The giant foam outsoles of modern running shoes aren’t just for show. These advanced materials can capture and rebound so much energy that they can make people run quantifiably faster—enough for anyone to shave minutes off their marathon time with the right pair of shoes.
That’s the power of foam on your feet. But now, one researcher imagines a new purpose: Protecting our buildings from car crashes and earthquakes.
In a new paper published in Smart Materials and Structures, Tatheer Zahra, an investigator at the QUT Centre for Materials Science, demonstrates that the same sorts of foams we use in sneakers, memory pillows, and mattresses could be just as important for supporting buildings as they are for our bodies. After 3D-printing her own structures made of PLA foam (the same type of foam found in many of the aforementioned products), she estimates that a barrier of foam that’s less than an inch thick could stop a car moving 37mph. Zahra imagines that these delicate-looking mesh foams could replace the protective walls that surround buildings in many major cities—and that’s only the beginning.
How is any of this possible? How can shoe foam be so strong? PLA is what’s known as an “auxetic material.” When under pressure, auxetic materials behave differently than any other. Stretch a strip of rubber, or even steel, and it will become thinner and narrower as it grows longer. But when you stretch an auxetic material in such a way, it will paradoxically get wider as it grows longer.
This means auxetic materials can ultimately absorb considerable energy, because when they encounter a force, they can contract or expand in multiple directions at once—diffusing that energy instead of snapping—before returning to their shape.
“I am a structural engineer,” Zahra explains, “so after learning about this unique material, I started my journey to investigate whether I could use it to enhance the performance of structures under extreme loads.”

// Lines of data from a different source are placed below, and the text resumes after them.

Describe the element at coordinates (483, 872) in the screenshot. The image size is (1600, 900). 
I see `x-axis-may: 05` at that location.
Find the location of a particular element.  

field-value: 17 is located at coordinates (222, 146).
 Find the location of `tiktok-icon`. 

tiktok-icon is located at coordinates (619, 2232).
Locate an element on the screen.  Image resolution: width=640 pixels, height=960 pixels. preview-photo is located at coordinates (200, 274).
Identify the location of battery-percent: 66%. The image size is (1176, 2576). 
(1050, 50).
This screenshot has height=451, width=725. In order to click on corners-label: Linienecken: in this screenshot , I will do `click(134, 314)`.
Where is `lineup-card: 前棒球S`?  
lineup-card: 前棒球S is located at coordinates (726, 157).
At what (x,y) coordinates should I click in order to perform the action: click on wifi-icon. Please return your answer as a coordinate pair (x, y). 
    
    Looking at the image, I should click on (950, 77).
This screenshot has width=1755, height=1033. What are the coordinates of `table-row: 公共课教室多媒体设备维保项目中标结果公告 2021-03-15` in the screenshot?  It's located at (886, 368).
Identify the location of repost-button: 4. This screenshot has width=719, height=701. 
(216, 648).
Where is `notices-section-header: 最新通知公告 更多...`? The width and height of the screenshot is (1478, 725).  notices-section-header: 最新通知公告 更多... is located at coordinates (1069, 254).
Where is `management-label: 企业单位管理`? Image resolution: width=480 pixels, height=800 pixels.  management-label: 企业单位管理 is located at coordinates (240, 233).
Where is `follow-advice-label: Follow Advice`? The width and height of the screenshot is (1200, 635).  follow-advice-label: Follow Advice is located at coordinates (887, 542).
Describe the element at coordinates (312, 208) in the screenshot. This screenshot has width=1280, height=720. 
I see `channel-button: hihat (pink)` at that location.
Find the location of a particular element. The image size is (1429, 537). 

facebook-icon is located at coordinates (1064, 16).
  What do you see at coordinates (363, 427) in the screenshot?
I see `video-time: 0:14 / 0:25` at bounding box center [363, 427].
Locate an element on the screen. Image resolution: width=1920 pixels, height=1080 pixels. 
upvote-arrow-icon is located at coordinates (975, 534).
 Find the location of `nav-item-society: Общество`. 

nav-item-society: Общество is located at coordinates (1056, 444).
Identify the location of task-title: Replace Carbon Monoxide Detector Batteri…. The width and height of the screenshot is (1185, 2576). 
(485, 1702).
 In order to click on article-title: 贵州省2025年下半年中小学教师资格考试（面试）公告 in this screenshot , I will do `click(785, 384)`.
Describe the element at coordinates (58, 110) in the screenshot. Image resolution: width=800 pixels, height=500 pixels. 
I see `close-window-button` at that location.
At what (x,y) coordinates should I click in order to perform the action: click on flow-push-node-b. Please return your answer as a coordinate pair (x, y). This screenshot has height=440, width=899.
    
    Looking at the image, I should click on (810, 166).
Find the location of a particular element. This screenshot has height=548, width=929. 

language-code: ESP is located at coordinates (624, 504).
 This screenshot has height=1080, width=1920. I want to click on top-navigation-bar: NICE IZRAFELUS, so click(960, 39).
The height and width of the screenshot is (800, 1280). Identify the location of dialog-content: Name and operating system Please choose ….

After leading a few studies on auxetic materials, Zahra is convinced of their promise in architecture. The quickest, and most obvious use for these foams is in protective barriers around buildings. While anti-terrorism may be the first use that comes to mind, as many as 60 cars crash into U.S. buildings each day, killing hundreds of people a year. Zahra believes that thin foam walls, made of intricate, honeycomb geometries to enhance a material’s natural auxetic properties—could replace the external steel and concrete barriers we use today. (These structures wouldn’t necessarily need to be 3D printed, either. Zahra wants to test if the cheap and fast injection molding process could be used to fabricate these structures as rapidly as making shoes.)
However, the larger potential Zahra imagines is to embed these materials inside a building’s existing concrete and mortar. Today, steel rebar reinforces concrete to make it stronger (and this approach, while extremely popular, doesn’t always work). While not as strong as steel, PLA foam is superb at absorbing energy, and it could use that capability with architecture, essentially making buildings that literally bounce back from adversity.
“My vision is to employ the technology [in cement for] resilient infrastructure such as buildings and bridges capable of surviving disasters such as earthquakes or collisions,” says Zahra. Currently, Zahra is proving this approach out on small scale tests before testing it on a building-sized scale. Several pilot and commercial research and manufacturing studies will need to follow. But if the idea does prove out? Your facade could soon match your feet.